# Wubba love



## Unosmom (May 3, 2009)

Uno got a new toy in the mail today and he loves it, its his new baby


----------



## AngelBullys (Jan 1, 2012)

Those are precious, very cute pictures.


----------



## GoingPostal (Sep 5, 2011)

That is adorable, he's so gentle with it, mine would never do that! I didn't know they made wubbas to look like animals.


----------



## MollyWoppy (Mar 19, 2010)

Awwww, he is such a cutie! What lovely photo's, they are calendar worthy, that's for sure!


----------



## kathylcsw (Jul 31, 2011)

I especially love the last picture! It is too cute. It would be hard to take a bad picture of such a beautiful dog. His coat is amazing.


----------



## Unosmom (May 3, 2009)

Thanks 



> That is adorable, he's so gentle with it, mine would never do that! I didn't know they made wubbas to look like animals.

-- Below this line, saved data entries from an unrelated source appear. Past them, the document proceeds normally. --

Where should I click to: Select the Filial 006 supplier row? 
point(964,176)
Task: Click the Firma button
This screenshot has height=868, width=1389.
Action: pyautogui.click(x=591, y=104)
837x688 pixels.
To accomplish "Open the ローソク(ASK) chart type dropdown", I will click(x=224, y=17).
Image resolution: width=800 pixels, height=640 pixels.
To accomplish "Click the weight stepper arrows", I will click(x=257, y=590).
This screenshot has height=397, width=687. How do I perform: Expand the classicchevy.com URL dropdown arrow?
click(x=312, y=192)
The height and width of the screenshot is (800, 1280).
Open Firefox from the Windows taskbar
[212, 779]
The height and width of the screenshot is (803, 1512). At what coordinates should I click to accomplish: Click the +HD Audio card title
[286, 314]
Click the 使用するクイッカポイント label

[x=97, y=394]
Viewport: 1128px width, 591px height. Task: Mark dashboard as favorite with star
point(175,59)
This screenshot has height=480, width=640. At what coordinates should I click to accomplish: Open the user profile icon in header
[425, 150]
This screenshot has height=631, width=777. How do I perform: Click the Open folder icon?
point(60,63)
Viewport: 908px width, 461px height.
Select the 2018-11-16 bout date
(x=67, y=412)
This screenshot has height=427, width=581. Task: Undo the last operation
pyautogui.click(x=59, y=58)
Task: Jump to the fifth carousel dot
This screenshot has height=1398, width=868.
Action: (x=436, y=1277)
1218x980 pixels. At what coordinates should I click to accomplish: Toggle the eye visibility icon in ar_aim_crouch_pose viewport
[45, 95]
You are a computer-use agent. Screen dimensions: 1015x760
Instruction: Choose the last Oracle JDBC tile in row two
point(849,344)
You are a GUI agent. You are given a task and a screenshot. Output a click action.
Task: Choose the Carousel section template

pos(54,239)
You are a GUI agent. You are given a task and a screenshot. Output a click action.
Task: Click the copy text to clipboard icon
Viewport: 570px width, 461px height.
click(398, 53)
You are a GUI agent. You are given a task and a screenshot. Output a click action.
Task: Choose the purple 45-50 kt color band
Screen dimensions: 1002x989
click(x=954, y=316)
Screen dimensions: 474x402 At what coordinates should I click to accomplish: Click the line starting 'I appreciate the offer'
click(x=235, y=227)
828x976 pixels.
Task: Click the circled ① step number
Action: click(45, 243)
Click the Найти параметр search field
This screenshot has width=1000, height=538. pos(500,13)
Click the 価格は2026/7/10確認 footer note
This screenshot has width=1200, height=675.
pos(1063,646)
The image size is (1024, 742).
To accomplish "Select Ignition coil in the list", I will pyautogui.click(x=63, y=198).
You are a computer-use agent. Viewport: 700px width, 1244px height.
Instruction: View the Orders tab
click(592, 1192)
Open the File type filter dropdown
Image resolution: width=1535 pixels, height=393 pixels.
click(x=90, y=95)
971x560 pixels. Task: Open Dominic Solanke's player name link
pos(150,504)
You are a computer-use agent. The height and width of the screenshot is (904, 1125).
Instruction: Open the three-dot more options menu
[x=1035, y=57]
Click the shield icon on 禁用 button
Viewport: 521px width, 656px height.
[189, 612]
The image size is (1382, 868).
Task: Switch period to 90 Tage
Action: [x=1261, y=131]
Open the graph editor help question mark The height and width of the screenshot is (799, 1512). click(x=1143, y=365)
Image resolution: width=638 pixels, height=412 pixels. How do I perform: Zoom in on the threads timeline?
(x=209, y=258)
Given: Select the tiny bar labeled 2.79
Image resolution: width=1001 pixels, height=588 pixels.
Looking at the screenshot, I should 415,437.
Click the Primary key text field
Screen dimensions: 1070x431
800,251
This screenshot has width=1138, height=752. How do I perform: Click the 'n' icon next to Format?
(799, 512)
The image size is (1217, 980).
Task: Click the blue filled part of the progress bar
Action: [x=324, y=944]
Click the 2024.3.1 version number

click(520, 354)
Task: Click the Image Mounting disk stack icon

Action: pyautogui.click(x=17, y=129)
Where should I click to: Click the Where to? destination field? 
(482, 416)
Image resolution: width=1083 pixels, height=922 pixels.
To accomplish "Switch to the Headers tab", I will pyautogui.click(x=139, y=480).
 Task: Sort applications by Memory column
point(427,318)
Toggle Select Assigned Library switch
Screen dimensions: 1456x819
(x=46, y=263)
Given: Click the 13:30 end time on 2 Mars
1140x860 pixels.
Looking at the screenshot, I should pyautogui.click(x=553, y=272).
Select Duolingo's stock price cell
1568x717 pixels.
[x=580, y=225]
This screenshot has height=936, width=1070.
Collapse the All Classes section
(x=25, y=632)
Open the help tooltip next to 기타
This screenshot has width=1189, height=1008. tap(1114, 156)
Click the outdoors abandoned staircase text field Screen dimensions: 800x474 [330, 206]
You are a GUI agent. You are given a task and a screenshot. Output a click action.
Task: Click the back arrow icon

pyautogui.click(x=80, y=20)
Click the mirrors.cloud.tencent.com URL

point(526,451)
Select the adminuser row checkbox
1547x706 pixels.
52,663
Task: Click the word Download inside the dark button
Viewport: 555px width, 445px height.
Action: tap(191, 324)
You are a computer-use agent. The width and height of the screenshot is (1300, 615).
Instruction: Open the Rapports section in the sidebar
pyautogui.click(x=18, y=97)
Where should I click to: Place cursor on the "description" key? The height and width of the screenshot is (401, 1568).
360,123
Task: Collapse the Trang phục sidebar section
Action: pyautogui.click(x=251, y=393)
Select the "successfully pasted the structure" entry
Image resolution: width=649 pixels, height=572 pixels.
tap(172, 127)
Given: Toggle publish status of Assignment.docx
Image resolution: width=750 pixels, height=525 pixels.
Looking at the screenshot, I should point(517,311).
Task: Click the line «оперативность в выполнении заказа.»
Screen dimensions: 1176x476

yes, I was pretty excited to see these toys. Uno loves stuffed animals, but kills them pretty quickly for the squeaker, this one seems a bit more durable, so we'll see how long it will last.


----------



## Mia (Oct 4, 2010)

Mine love it then rip it. I have to always have them up after they are done.


----------



## hmbutler (Aug 4, 2011)

So cute, he's so in love with it!!


----------



## RachelsaurusRexU (Sep 4, 2010)

OMG, how adorable is he?! I just love Uno. He looks like quite the character, and so stunning too!


----------



## Sprocket (Oct 4, 2011)

That is just too freaking adorable! :biggrin:


----------



## DandD (Jan 4, 2012)

That is soooooo sweet!!! I can't imagine either of mine doing that LOL, they love their wubba's, but not like that, they love to play tug. How adorable, you should totally frame that last one. Such a gorgeous dog, your Uno :biggrin:


----------



## naturalfeddogs (Jan 6, 2011)

​Awwww....thats too sweet! Uno happy!!


----------



## Malorey (Nov 11, 2011)

Those pictures are just way too sweet! I enjoyed them very much!


----------



## AveryandAudrey (Sep 20, 2010)

Aww that is so cute! My dogs would already have the head torn off :heh:


----------



## Janet At Nutro (Mar 11, 2011)

Uno looks so sweet.
The last picture is so touching!


----------



## Julee (Jan 6, 2012)

Em loves her Wubba. Unfortunately, one of the dogs we board killed it. I'll have to get her a new one soon.

Cute pictures!


----------



## bernadettelevis (Feb 2, 2011)

ohh....that is soo cute!!!! And uno is so handsome!!!


----------



## lucky (Jan 8, 2011)

his coat is so GLOSSY


----------



## Unosmom (May 3, 2009)

Thanks everyone


----------